The prevalence of diabetes is predicted to rise to 12.2% by 2045, which will increase the prevalence of digestive complications, including gastroparesis and intestinal disorders [33]. In a double-blind trial investigating the effects of pectin-containing compounds on postprandial glycemic response in healthy adults, the intervention group demonstrated significantly improved blood glucose control, which might be associated with an increase in GLP-1 levels [34]. In another clinical trial of 20 pre-diabetic patients who were offered an oral dietary supplement consisting of SDF and slow-digesting isomaltulose (LC-ONS), patients who consumed LC-ONS had significantly lower blood glucose levels and an increased area under the insulin curve, demonstrating that slow-digesting DF reduced the rate of postprandial blood glucose rise [35]. In addition to controlling the rise of blood glucose, DF improves serum metabolism in diabetic patients by affecting gut microbiota [36]. Providing a high-fiber diet to patients with diabetes resulted in increases in the abundance and diversity of intestinal bacterial communities and the levels of insulin and C-peptide, as well as significant reductions in serum glycosylated hemoglobin (HbA1c) and fasting blood glucose levels [36]. When providing diabetes patients with either normal food or a high-fiber diet, the high-fiber diet group showed greater abundance of gut microbiota and an increase in GLP-1, while a decrease in HbA1c [37]. Therefore, the effects of DF on diabetes may be through stimulating the secretion of digestive juices and absorption of water, leading to increased bloating and satiety, thus slowing down glucose absorption [38].

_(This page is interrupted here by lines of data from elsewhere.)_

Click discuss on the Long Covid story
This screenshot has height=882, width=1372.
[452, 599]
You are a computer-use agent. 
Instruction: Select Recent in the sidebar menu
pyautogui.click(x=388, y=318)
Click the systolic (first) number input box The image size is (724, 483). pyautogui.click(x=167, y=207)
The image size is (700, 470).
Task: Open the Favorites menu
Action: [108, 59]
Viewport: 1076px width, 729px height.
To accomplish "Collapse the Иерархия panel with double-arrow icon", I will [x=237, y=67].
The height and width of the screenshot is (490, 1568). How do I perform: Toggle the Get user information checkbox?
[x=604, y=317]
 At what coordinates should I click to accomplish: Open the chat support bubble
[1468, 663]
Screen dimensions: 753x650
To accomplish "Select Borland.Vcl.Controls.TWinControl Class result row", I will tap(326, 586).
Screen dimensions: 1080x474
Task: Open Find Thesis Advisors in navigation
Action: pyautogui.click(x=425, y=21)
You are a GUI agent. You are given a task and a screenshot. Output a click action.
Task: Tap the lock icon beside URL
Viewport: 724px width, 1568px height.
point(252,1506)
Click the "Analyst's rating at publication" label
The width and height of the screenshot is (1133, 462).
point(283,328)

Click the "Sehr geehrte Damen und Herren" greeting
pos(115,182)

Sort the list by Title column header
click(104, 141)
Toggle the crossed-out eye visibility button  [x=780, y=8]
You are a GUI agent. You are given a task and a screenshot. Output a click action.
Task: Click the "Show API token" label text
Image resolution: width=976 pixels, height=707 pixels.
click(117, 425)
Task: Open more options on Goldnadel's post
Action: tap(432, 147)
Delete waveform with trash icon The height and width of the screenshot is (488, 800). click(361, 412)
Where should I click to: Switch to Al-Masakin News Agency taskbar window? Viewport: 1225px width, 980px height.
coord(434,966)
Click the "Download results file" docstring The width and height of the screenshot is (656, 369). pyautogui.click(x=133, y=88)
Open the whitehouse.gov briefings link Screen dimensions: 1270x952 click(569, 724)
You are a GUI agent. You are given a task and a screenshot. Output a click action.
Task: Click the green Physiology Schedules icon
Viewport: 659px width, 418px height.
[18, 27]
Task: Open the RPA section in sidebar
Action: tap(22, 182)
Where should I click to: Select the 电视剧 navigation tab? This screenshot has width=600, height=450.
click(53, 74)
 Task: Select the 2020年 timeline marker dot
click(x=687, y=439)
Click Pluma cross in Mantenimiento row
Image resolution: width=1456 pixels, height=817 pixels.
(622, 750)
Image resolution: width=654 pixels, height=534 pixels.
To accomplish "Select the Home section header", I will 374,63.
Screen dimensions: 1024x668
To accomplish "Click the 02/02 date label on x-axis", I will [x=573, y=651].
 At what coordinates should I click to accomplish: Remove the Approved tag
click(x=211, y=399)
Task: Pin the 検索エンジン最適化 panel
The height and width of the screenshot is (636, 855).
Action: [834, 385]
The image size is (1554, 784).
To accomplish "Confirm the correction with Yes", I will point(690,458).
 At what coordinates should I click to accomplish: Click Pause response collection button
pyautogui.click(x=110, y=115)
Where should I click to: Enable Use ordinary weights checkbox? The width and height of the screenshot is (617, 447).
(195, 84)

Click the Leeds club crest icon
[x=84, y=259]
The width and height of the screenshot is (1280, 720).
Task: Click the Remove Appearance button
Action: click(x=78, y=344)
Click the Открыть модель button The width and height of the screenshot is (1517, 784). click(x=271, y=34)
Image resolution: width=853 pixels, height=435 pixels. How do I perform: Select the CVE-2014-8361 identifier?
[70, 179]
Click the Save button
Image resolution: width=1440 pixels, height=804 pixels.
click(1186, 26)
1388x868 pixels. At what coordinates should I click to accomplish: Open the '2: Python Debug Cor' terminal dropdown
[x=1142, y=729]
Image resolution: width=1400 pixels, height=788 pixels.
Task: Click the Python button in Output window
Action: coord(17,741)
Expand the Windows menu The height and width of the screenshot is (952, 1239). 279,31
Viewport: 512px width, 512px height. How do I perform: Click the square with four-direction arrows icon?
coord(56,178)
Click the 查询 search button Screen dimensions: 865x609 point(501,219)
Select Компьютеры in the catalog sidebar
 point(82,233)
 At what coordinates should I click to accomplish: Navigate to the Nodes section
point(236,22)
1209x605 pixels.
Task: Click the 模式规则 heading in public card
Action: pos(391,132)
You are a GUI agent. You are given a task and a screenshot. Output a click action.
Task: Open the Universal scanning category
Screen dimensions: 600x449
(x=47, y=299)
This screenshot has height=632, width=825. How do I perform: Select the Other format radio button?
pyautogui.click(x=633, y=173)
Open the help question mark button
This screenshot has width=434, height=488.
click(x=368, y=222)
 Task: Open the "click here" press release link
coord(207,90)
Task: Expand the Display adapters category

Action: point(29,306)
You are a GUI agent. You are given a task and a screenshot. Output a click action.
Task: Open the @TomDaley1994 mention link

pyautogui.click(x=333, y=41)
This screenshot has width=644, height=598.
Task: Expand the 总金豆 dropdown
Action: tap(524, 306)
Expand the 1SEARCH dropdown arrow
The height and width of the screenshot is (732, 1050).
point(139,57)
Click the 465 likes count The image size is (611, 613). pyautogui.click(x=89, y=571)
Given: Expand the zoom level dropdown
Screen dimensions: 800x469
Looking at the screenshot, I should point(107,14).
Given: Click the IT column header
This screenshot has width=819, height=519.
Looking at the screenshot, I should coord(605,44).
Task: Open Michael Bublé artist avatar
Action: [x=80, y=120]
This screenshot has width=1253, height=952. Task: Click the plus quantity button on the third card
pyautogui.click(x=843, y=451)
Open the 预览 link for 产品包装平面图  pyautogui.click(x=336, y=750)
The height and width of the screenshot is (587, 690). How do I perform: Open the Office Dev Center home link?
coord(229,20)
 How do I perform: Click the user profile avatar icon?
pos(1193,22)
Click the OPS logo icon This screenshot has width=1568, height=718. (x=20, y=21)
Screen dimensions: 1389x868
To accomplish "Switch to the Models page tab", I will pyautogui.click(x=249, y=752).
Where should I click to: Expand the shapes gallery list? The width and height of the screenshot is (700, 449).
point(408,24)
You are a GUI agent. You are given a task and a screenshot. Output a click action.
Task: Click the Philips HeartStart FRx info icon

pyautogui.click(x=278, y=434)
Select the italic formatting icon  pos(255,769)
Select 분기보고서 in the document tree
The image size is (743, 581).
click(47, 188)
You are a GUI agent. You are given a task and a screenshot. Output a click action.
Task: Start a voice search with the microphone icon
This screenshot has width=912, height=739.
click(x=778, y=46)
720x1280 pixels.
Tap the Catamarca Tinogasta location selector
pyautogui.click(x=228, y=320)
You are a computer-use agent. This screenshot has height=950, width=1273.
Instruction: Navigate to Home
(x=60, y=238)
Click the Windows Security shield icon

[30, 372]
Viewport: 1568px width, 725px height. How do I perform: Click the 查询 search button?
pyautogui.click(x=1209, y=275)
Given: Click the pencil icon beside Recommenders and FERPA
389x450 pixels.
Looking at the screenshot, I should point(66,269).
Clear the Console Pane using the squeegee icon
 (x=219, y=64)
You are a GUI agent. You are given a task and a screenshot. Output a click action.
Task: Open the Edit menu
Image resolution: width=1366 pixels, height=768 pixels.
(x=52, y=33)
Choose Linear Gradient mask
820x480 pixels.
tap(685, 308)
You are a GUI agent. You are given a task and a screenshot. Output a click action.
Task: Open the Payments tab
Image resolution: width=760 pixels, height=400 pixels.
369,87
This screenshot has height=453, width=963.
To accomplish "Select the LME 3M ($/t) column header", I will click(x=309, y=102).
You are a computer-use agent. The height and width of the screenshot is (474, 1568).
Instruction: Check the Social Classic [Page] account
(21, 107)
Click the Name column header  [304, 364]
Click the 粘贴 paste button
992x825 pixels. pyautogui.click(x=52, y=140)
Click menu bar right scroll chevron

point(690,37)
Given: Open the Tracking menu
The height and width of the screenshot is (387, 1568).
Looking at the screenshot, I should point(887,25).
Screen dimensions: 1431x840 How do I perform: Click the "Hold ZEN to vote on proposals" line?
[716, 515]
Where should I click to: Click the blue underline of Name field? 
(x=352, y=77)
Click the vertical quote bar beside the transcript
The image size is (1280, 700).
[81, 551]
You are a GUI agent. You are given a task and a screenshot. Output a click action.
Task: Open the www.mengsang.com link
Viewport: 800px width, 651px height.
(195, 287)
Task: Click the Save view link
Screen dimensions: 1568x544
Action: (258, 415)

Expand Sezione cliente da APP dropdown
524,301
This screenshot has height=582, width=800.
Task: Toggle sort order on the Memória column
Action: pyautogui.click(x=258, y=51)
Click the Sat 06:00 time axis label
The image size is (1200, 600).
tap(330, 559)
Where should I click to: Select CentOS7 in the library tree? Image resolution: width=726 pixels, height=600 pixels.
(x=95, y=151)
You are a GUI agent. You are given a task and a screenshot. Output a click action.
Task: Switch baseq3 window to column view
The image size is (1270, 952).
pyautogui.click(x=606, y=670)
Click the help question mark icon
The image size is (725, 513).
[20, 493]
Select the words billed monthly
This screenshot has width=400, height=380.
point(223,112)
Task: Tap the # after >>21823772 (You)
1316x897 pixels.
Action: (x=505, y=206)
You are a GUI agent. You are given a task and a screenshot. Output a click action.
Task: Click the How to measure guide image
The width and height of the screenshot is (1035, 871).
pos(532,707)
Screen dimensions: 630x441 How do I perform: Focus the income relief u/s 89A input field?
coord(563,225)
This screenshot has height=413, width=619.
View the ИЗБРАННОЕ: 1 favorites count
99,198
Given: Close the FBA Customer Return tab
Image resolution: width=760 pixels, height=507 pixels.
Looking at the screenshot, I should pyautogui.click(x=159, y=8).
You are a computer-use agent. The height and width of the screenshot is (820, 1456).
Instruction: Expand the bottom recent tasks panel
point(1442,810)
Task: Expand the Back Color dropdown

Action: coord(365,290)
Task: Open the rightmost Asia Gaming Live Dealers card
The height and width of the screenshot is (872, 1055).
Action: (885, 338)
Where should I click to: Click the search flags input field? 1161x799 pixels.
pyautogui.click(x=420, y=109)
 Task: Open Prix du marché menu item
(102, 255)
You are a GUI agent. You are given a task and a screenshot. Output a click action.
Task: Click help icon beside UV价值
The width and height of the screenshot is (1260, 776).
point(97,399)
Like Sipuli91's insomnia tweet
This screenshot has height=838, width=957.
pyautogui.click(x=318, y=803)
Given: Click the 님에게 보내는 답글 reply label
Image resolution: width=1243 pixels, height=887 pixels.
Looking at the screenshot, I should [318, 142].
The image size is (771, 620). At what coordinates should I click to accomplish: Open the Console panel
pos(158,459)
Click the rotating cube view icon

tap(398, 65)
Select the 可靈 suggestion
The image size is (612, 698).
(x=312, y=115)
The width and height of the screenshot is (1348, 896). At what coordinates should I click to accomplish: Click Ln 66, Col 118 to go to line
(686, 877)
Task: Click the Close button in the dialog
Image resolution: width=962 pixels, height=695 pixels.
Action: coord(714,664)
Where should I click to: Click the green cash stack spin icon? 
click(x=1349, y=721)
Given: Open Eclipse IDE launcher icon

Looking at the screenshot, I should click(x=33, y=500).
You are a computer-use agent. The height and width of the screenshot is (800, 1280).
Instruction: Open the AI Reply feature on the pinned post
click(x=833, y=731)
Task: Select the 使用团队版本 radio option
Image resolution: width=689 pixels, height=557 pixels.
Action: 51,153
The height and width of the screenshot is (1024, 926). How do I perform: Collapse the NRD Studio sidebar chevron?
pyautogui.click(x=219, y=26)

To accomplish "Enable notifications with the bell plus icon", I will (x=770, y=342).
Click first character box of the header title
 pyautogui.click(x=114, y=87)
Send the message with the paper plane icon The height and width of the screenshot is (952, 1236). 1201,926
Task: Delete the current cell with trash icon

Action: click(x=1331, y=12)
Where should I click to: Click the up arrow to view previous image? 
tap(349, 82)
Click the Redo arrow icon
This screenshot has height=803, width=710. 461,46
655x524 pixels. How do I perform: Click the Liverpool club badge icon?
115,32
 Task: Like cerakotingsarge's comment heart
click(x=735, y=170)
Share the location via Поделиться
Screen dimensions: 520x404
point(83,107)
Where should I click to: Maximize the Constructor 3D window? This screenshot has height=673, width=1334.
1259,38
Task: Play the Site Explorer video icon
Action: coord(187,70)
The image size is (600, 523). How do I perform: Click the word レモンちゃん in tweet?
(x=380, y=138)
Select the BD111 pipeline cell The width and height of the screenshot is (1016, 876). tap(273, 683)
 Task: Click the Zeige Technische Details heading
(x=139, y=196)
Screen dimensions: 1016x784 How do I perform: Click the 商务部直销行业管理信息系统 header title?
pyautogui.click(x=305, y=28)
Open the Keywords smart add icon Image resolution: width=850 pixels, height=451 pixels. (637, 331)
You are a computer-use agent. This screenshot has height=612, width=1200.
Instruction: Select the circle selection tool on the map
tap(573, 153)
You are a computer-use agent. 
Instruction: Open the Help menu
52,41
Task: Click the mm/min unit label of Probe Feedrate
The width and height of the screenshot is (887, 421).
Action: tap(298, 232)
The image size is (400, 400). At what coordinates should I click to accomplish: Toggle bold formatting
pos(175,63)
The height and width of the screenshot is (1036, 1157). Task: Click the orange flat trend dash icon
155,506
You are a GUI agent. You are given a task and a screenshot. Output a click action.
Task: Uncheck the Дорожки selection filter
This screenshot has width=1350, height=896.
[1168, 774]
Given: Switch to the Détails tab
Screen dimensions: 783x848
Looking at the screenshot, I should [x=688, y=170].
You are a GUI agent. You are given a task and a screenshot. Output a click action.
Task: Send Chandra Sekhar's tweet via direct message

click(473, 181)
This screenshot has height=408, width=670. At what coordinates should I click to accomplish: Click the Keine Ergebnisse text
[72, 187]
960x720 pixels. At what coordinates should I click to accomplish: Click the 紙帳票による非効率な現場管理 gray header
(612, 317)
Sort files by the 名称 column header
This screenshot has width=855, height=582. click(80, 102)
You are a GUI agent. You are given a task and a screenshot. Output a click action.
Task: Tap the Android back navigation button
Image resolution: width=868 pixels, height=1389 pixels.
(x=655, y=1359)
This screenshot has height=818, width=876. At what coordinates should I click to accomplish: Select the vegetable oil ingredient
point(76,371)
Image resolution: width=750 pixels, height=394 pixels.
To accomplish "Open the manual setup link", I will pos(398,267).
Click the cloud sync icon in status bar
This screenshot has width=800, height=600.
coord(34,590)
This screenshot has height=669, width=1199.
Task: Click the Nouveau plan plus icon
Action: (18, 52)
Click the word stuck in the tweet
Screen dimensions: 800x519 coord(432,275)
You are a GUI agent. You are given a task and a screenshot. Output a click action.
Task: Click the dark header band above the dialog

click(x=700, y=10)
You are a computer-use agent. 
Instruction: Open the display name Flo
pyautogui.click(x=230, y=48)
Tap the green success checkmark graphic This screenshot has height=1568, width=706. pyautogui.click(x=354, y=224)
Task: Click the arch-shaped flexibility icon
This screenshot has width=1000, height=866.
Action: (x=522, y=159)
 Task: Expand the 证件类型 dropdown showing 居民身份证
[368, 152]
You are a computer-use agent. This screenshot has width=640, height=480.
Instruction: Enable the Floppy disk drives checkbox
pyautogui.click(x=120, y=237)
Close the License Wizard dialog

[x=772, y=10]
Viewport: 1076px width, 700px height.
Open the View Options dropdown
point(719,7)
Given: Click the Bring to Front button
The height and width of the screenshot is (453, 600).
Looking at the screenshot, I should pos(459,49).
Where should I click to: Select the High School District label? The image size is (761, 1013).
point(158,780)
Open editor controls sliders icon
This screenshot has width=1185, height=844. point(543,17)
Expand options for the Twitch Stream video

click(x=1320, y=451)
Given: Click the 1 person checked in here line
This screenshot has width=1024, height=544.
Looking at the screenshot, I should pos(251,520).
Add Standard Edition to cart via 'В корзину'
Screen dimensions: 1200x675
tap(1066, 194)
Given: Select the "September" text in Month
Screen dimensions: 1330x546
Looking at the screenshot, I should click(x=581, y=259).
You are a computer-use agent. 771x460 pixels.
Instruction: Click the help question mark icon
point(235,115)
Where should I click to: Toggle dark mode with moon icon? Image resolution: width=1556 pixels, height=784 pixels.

2.3. Prevention of CVD and Improvement of Dyslipidemia

CVD is one of the leading causes of death worldwide and might be treated by intervention of prebiotics [10,39]. As one type of SDF, diets supplemented with psyllium were effective in reducing low-density lipoprotein cholesterol (LDL-C) in adolescents [40]. In addition, studies showed that intake of psyllium for seven weeks reduced both small-dense LDL (sdLDL) and interleukin 6 (IL-6) levels, which is an independent predictor of CVD [41,42]. DF with high molecular weights has better viscosity due to the binding forces between the fiber molecules being sufficient to overcome external stresses. Comparison of the physicochemical and functional properties of several SDFs revealed that konjac glucomannan (KGM) had the best viscosity and exhibited good cholesterol absorption [43]. Dyslipidemia is a risk factor for cardiovascular disease, which might be prevented by altering the composition and function of the gut microbiota [44]. In a double-blind trial of 39 people, daily consumption of a mixture enriched with 7 kinds of DF for 8 weeks resulted in modulated gut microbiota, lowered total cholesterol and LDL cholesterol levels, and alleviated dyslipidemia [44]. Cholesterol serves as a precursor to bile acids (BAs). DF reduces blood cholesterol levels by promoting BA metabolism through adsorption of BAs via hydrophobic interactions, and generation of SCFAs that activate G-protein-coupled receptors (GPCRs) in intestinal epithelial cells to enhance BA excretion [45,46]. DF may prevent CVD through increasing intestinal luminal viscosity, improving cholesterol composition, decreasing indicators of inflammatory factors, altering the composition of gut microbiota, as well as promoting bile acid excretion [44,47].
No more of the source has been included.